Business leaders typically fall into one of three strata when it comes to communications:

  1. Functional or First Line Management
  2. Business Management
  3. Executive Management

Functional or First Line Management

Functional leaders or first line managers typically communicate in a more technical manner. They are looking at how a solution can meet their specification including what features and functions it delivers. They have a job to do and a specific set of objectives to meet, and they want to know how your solution will help them to do that. This is the level where most sales and marketing collateral is targeted. This level cannot be ignored, but it is not sufficient in most circumstances to close the deal.

Business Management

Business management is where financial responsibility for an area of business is held. This can range from being responsible for the P&L for a line of business or geography to financial accountability for sales or marketing. In a smaller company this may reside solely in the President, but in larger companies these are typically the Vice Presidents or General Managers.
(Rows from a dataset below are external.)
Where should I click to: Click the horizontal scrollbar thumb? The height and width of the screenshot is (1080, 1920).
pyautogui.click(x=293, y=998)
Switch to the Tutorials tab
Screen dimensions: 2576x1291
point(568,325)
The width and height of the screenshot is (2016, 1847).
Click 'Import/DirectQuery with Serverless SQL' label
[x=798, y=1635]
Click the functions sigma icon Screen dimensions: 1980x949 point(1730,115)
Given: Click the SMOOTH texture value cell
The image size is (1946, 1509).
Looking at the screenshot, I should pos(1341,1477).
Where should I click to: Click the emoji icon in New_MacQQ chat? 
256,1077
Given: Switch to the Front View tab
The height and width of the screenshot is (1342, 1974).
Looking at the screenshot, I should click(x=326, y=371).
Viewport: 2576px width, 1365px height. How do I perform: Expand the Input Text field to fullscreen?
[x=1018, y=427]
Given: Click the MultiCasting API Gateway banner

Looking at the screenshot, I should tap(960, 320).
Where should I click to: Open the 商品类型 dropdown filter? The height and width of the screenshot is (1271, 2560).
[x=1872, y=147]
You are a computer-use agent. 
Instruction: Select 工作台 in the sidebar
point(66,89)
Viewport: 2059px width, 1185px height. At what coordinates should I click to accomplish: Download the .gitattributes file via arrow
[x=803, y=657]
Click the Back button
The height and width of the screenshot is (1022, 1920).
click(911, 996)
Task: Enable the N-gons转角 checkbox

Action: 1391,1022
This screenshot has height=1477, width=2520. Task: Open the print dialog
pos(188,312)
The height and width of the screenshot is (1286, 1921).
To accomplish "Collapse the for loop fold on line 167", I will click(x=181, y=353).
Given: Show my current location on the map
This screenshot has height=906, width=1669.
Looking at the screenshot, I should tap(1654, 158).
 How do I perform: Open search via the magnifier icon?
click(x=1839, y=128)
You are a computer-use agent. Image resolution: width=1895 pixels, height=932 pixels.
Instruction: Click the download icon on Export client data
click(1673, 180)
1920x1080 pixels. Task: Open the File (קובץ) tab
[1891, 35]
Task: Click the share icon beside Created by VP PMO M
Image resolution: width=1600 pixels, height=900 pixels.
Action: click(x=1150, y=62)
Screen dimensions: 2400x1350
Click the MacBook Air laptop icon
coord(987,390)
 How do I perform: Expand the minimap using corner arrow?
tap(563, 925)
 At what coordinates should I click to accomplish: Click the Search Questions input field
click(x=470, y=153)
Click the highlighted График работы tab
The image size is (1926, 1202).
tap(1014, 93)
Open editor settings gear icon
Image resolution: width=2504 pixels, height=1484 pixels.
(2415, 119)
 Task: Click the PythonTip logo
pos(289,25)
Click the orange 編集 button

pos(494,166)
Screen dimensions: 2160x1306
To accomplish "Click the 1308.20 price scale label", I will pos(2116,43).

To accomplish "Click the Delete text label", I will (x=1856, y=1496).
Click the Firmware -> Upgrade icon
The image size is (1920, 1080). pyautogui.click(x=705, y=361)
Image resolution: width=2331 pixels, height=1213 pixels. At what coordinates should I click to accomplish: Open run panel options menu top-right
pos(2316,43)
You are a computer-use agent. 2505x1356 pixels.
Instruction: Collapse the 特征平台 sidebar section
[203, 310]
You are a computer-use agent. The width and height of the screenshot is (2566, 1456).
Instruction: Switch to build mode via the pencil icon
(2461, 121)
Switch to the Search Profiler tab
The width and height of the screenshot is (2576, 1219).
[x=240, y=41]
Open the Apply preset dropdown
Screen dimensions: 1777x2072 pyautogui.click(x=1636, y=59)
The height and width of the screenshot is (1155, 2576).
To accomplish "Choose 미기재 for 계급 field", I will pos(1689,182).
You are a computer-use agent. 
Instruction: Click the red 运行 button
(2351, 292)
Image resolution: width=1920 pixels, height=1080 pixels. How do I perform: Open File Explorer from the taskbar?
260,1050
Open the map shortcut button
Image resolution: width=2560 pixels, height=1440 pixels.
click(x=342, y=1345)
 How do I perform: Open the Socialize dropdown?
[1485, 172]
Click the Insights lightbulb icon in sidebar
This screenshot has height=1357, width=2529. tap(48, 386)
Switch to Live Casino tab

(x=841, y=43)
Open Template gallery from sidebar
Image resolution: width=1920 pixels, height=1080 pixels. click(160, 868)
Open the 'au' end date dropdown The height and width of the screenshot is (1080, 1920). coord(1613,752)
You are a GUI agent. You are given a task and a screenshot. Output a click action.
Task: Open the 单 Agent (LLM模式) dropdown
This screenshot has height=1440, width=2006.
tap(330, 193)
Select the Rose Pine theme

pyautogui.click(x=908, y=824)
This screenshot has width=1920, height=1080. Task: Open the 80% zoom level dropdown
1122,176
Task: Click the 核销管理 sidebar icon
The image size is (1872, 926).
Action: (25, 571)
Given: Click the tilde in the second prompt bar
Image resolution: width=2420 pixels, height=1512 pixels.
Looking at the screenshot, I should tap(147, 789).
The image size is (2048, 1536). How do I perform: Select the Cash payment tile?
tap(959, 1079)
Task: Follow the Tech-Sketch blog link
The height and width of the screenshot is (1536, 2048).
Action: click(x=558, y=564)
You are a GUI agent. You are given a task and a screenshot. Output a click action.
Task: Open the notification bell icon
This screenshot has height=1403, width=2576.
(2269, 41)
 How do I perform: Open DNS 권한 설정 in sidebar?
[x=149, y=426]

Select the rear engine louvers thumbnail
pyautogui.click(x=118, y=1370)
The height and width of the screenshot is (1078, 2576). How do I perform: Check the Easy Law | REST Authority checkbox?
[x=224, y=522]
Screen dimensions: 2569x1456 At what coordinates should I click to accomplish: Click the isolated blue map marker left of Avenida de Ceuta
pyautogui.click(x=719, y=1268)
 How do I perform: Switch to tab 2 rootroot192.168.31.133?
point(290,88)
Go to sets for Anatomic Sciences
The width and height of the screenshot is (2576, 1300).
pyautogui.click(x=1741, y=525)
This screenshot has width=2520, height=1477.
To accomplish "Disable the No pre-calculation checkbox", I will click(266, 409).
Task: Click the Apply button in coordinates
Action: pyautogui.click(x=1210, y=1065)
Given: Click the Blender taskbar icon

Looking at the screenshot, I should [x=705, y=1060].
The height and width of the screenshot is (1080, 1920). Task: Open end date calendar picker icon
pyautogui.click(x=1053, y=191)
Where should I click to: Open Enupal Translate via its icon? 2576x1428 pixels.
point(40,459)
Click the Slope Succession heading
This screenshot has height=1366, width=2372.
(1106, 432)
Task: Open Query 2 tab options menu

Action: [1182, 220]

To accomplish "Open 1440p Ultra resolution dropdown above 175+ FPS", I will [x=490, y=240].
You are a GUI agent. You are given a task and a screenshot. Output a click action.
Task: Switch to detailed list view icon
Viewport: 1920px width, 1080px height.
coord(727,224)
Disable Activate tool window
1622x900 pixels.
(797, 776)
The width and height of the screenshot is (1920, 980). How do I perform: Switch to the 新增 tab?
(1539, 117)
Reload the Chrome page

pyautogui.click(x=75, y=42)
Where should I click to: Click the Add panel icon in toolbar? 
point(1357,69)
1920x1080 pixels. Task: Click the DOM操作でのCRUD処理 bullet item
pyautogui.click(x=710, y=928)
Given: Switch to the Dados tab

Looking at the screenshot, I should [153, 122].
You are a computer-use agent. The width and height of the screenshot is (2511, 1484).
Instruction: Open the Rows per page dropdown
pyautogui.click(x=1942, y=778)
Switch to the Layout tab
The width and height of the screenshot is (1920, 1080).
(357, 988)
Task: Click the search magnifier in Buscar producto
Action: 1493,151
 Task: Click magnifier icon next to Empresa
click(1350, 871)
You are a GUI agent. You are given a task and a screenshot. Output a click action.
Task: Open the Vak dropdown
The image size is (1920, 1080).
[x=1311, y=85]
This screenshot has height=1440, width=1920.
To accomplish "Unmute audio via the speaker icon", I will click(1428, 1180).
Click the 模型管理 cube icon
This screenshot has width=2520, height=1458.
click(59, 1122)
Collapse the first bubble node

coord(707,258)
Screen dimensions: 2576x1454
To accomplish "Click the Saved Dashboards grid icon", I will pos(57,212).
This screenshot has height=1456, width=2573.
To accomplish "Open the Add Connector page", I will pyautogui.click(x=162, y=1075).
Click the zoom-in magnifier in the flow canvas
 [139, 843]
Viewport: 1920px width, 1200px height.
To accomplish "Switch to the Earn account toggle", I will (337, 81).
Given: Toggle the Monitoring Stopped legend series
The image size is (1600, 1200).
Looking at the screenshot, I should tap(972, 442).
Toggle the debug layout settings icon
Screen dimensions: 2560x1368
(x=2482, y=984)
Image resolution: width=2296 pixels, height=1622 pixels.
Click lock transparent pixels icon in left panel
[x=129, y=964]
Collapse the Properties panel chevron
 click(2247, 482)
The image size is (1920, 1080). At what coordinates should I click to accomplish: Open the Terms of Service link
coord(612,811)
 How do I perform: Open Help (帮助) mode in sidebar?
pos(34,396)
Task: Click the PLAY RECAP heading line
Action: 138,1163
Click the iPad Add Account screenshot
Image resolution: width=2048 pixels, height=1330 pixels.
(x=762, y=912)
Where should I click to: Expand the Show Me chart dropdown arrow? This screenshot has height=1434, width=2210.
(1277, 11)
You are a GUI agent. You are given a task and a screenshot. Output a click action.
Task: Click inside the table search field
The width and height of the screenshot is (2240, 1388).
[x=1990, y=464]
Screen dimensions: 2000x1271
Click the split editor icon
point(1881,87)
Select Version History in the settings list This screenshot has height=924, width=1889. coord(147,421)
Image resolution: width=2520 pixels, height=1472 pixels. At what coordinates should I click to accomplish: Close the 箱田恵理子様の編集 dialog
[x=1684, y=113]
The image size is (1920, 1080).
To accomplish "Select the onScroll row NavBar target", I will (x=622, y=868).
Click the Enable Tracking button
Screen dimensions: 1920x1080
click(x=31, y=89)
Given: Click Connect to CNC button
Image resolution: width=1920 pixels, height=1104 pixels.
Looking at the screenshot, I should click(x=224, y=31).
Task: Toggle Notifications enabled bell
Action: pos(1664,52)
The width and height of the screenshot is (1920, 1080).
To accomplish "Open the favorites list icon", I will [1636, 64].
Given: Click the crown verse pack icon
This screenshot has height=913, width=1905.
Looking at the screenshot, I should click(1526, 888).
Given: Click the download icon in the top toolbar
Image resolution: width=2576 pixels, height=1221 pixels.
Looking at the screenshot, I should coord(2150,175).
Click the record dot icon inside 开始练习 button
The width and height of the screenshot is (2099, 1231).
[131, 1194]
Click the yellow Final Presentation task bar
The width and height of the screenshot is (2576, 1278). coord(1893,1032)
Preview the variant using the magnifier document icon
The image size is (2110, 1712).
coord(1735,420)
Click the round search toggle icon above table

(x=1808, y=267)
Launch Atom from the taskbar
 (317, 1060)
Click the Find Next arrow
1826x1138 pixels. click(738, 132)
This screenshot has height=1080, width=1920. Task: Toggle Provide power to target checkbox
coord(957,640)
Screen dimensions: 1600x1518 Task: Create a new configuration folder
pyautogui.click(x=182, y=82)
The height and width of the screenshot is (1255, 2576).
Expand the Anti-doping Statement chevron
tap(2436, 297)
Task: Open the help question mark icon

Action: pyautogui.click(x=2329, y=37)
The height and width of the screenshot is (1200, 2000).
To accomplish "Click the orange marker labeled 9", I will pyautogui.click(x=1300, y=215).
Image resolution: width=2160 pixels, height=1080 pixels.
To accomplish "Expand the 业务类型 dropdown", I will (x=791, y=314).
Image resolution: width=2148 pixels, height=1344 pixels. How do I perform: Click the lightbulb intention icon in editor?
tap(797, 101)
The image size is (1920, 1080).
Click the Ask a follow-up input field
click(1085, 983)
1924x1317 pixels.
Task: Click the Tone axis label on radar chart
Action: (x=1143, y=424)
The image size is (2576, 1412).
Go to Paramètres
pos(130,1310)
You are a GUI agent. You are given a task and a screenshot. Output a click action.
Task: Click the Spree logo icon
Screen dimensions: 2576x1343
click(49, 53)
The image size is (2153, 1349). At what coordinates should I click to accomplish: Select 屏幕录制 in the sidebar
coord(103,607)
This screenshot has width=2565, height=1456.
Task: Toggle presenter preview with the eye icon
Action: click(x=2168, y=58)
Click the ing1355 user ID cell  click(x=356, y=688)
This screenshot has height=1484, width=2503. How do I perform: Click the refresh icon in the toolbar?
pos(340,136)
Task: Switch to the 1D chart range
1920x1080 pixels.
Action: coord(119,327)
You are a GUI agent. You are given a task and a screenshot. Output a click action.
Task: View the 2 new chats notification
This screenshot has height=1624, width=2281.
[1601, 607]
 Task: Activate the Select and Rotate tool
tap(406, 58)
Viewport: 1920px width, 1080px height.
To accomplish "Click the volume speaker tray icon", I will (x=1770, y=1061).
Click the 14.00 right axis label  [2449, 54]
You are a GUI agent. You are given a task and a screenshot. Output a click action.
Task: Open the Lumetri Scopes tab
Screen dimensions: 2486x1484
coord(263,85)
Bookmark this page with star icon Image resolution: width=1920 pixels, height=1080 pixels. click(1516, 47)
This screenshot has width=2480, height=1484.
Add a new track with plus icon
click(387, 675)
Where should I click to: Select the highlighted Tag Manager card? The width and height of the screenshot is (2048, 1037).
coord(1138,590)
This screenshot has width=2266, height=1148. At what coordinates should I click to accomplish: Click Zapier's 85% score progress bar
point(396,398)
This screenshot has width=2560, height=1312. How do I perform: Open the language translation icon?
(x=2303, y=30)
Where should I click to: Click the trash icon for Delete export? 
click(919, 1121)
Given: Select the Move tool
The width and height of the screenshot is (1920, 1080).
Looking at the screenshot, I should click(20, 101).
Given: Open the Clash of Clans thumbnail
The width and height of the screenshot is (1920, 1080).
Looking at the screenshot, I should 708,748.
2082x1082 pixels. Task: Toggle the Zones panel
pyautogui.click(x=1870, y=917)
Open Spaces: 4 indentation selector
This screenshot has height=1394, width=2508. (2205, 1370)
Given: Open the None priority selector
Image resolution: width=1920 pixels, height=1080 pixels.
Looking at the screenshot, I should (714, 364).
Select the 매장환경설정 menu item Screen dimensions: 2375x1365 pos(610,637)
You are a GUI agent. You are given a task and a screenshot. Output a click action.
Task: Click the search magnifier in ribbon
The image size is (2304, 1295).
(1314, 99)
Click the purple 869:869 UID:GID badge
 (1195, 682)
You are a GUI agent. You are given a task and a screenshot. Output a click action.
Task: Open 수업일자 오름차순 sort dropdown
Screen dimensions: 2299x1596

Because they have financial responsibility for the success of the business, they think and communicate in financial terms. They want to know about revenue impact, reduced cost, time to benefit, business risk, and bottom line how your solution will impact the financials of their business. They typically aren’t interested in the features of your product and they rarely will be interested in a demo. They want the business case in financial terms. They want to know how much you can improve their business and how you can prove it to them. Proving it doesn’t mean showing them how the product works, it means showing them how their business will operate differently and providing evidence and proof. That evidence and proof can come in the form of benchmark data and studies, but ideally it comes in the form of references and case studies from other similar customers.

Often these people are referred to as the financial buyer or the sponsor. Whatever you call them, they need to see a professional and practical economic business case with proof. Investing in your solution can impact not only their success or failure as a business leader but their bonus.

One would think that once you have the business leader bought into your business case, that the deal is yours, right? Not always. In larger enterprises, and especially publicly traded companies, there is another level, the executive management team.

Executive Management

Not all business cases need executive management approval, but when they do it is crucial that they convey a very solid financial justification. This is often the domain of the CFO. As the stewards of the money, it is their job to make sure that the company is making the best investments for the stockholders. Thus they will be comparing various initiatives and investments and assessing for each the overall impact on the company. They will be considering things like the expected impact on stock price, market share, EPS (earnings per share), and other wall-street metrics.

Since the job of the CFO is to invest in the best initiatives across the company, they will often reject what seems like a solid business case in favor of other initiatives that have a stronger impact on the company’s overall financial metrics. Just because your business case met the minimum hurdle rate, had an acceptable ROI, and a short enough payback period doesn't mean that it will be approved.

However, you can all but be guaranteed that not having a quantified business case will doom your proposal.

Often you won’t have the opportunity to communicate with this level, especially if your

Summary

Bottom line is you need to understand the various audiences that will be consuming your value proposition and be sure to craft your message appropriate to each of the audiences. The technical message is suitable for some, but certainly not all of the people that you will need to communicate with. The higher up you go within an organization, the more likely they are to communicate in business terms and that includes building a quantifiable business case including financial metrics for success.